(Material for finding text and elements)
[Start]

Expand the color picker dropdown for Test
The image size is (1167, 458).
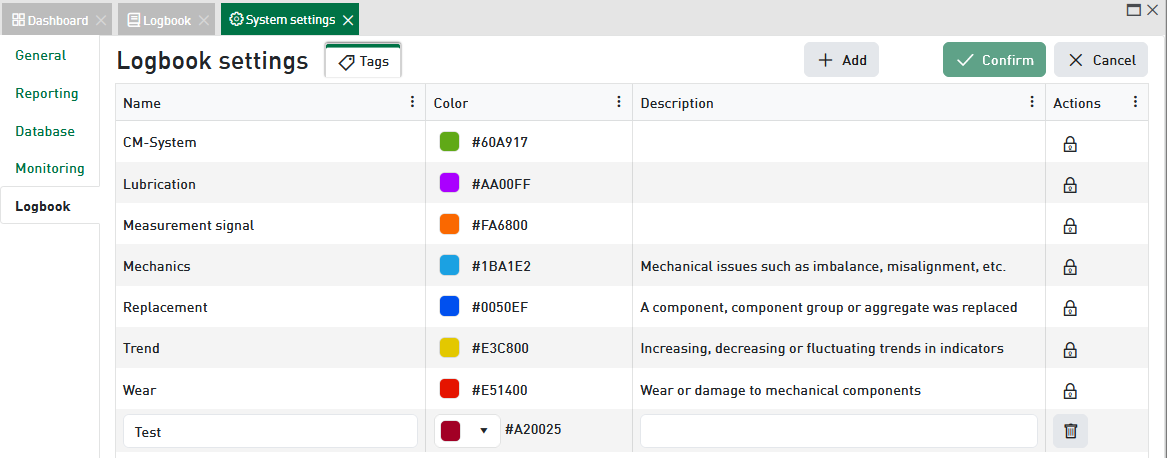[484, 431]
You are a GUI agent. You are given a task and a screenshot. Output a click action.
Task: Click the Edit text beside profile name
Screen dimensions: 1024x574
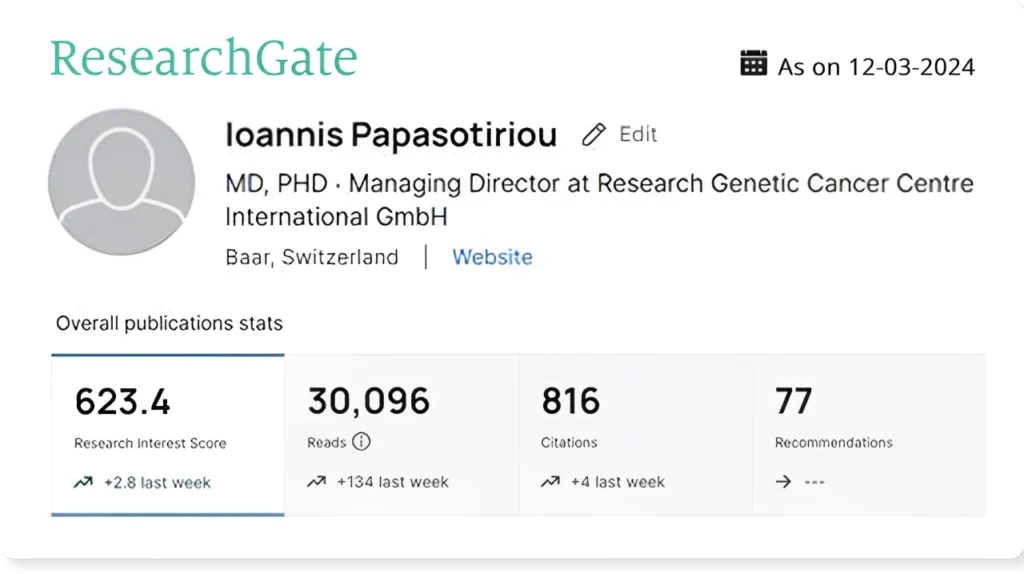[638, 134]
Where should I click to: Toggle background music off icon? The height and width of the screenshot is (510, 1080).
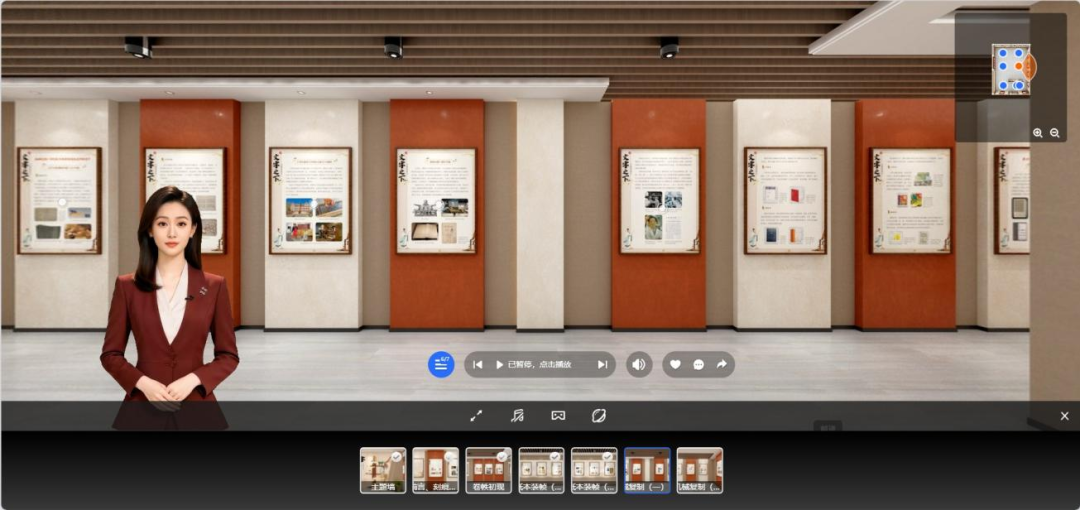pyautogui.click(x=517, y=416)
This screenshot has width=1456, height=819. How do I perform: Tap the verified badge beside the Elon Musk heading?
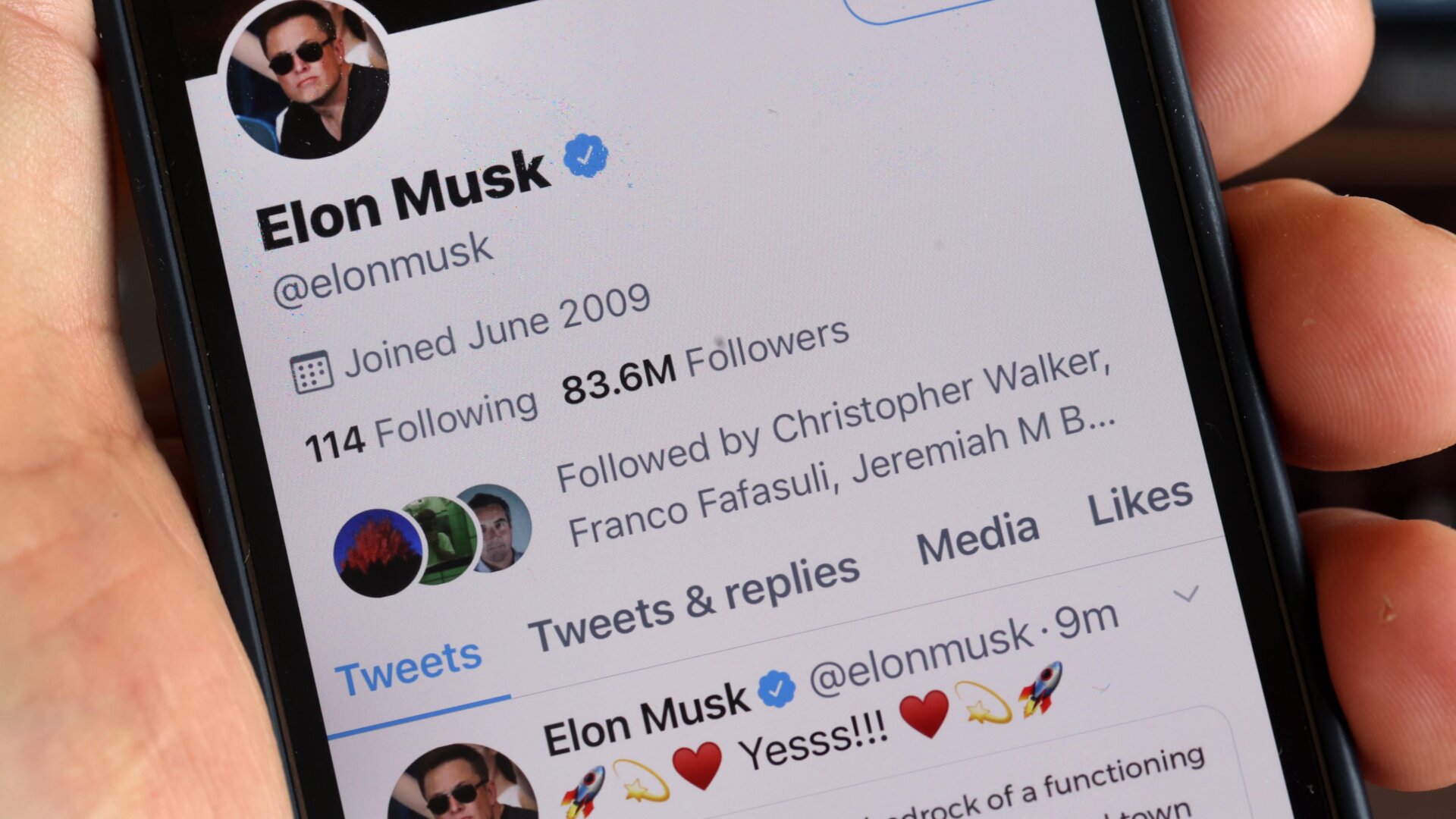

[End]

Could you copy out the material again word for word, starting with the line that contains "You are a GUI" and continuing through the end of the material, leaving the pictures out of your answer?

You are a GUI agent. You are given a task and a screenshot. Output a click action.
Task: Click the Edit text beside profile name
Screen dimensions: 1024x574
[638, 134]
Where should I click to: Toggle background music off icon? The height and width of the screenshot is (510, 1080).
pyautogui.click(x=517, y=416)
This screenshot has width=1456, height=819. How do I perform: Tap the verified badge beside the Elon Musk heading?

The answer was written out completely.